Based on our findings, we reach several conclusions. Our adoption results suggest that structured management practices may help firms absorb new ideas that are expected to reduce physical energy use and greenhouse gas emissions. At the same time, tailoring interventions to address management practice gaps in low-scoring firms may unlock opportunities to save energy cost, by closing the “energy management gap,” but the result could be an increase rather than a decrease in energy use and GHG emissions if the recommendation mechanically reduces energy cost. Since many energy efficiency interventions incentivize firm participation by focusing on potential cost savings, these behavioral effects could offset the environmental benefits of these programs, especially in developing country firms where these behavioral effects could be stronger (Fowlie and Meeks, 2021).
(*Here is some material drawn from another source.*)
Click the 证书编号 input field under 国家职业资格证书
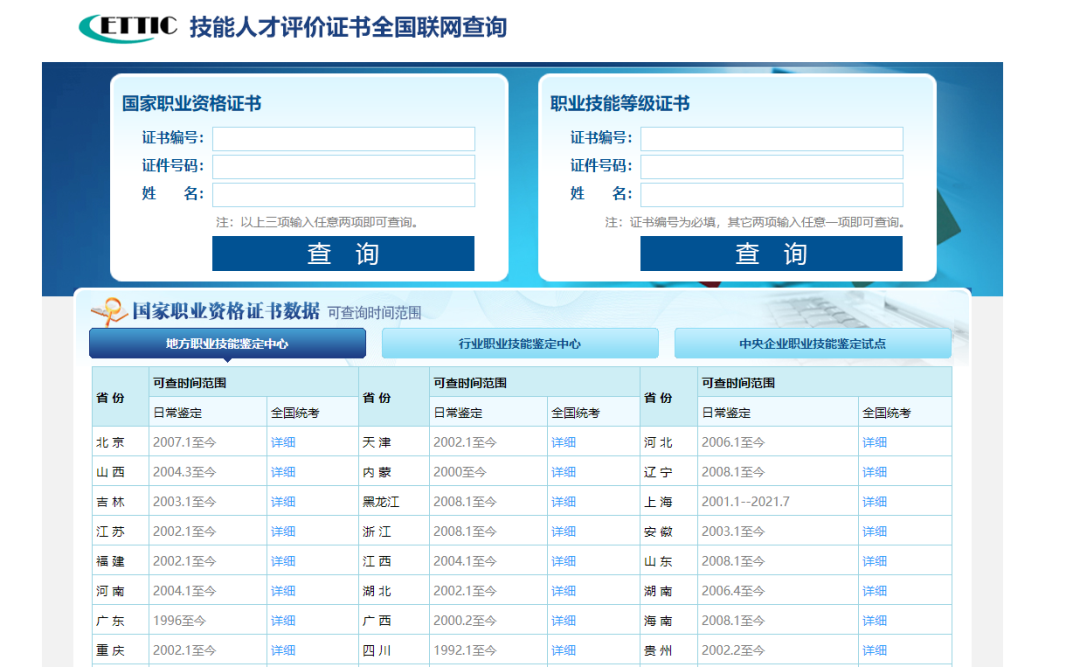(x=343, y=138)
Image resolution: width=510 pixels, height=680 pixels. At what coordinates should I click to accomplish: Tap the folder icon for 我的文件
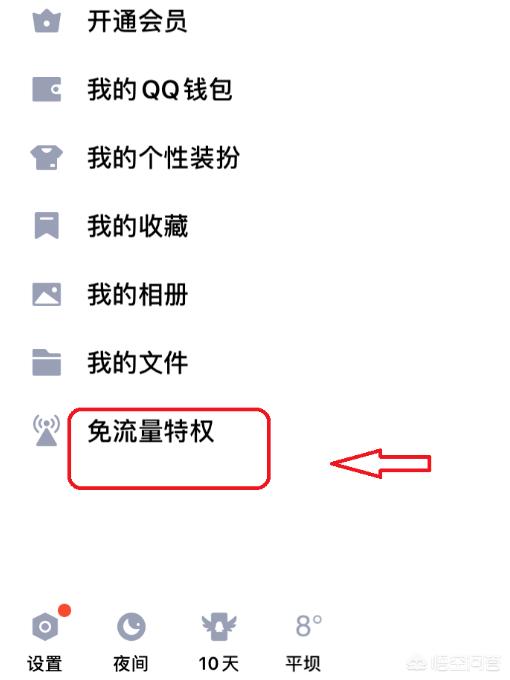tap(47, 362)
Interestingly, firms’ pre-treatment adoption of the recommendations offered by our intervention did not vary with management practice scores, but unit-cost of electricity did. One potential reason is that managers of well-managed firms may have felt very limited to no external pressure to limit energy use for its own sake or for environmental reasons but were simply—and unknowingly—reaping spillovers from good management practices. Since firms in our setting were too small to be targeted by energy-saving policies during this period, firm responses and their interaction with management practices may well be very different in countries where firms face substantial policy or shareholder pressure. Understanding the interactions between external climate mitigation pressures and internal firm management disciplines in driving energy decisions represents an important frontier for future research.